In one embodiment, natural gas and is heated up to 500 F and pressurized up to 1000 psig pressure and is passed through a circular and rectangular channel and is passed through a circular or rectangular channel under multiple I-beam rays to produce higher levels of hydrogen.


In one embodiment, natural gas and gas and recycled gases are heated to up to 800 F and pressurized to up to 1000 psig and are passed through circular or rectangular channel under multiple I-beam rays to produce higher levels of hydrogen.


In one embodiment, natural gas and is heated up to 500 F and pressurized up to 1000 Psig and is passed through a circular or rectangular channel containing certain active metallic catalyst under multiple I-beam rays to increase the release of hydrogen gas.


In one embodiment, natural gas and the recycled gases are heated to up to 800 F and pressurized to up to 1000 Psig and are passed through a circular or rectangular channel containing a metallic catalyst under multiple I-beam rays to release the hydrogen gas from the mixture.


It is understood that the present inventions are not limited to the nature of the source for the natural gas NG. Other sources of light alkanes besides conventional oil and gas production operations may be utilized as the natural gas source NG. These may include gas produced from so-called tight shale formations such as the Barnett Shale or the Eagle Ford shale. These may also include gas obtained from coalbed methane recovery, biomass conversion operations, permafrost melt outgassing and landfill outgassing.


In any of these events, the natural gas source NG is delivered to the facility 100 by means of a transport line 101. The transport line 101 may be a pipeline; alternatively, the line 101 may be an offloading line from a truck, a rail car or a storage tank. In one aspect of operation, 28,000 ft3/hour of natural gas is passed through line 101, or 672,000 ft3/day.


It is observed that in connection with the production or recovery of hydrocarbon gases, natural gas is not always produced in a “clean” form, that is, a gas stream made up almost entirely of methane and ethane (C1-C2); rather, gas production streams will typically include other lighter alkane components such as propane, butane and pentane (C3-C5). In addition, a gas production stream will frequently include non-hydrocarbon elements such as hydrogen, nitrogen, carbon dioxide and hydrogen sulfide, causing the gas to be “sour.” Thus, in one embodiment, the facility 100 includes a gas processing system, shown schematically at 110.


The gas processing system 110 may also be used for the removal of water (H2O). This may be done before transporting the natural gas NG to the facility 100, or upon delivery of the light alkanes NG to a locus of the facility 100. Water may be removed through a gravity separator or through cryogenic dehydration. Cryogenic dehydration generally comprises cooling the wet natural gas through Joule-Thomson expansion.

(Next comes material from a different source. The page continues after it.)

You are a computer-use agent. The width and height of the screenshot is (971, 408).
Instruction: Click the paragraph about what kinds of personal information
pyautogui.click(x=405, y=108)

Cooling is applied until the components to be removed precipitate by condensation or formation of hydrates.


Water separation may also be accomplished by chemically mixing methanol, glycol or a paraffin solvent into a raw gas stream to cause the water to break out of solution. This is referred to as dehydration by absorption. The water and glycol are then captured through a bottom aqueous stream. Water separation may alternatively be carried out through an adsorptive process using an adsorbent suitable for retaining water. Examples include molecular sieves and silica gels.


The gas processing system 110 may also be used for the removal of carbon dioxide (CO2) and sulfuric components from the natural gas source NG. Sulfuric compounds may include, for example, hydrogen sulfide (H2S) carbonyl sulfide and mercaptans. Processes are known for removing such non-hydrocarbon components from a gas production stream. Such processes are referred to as “sweetening.”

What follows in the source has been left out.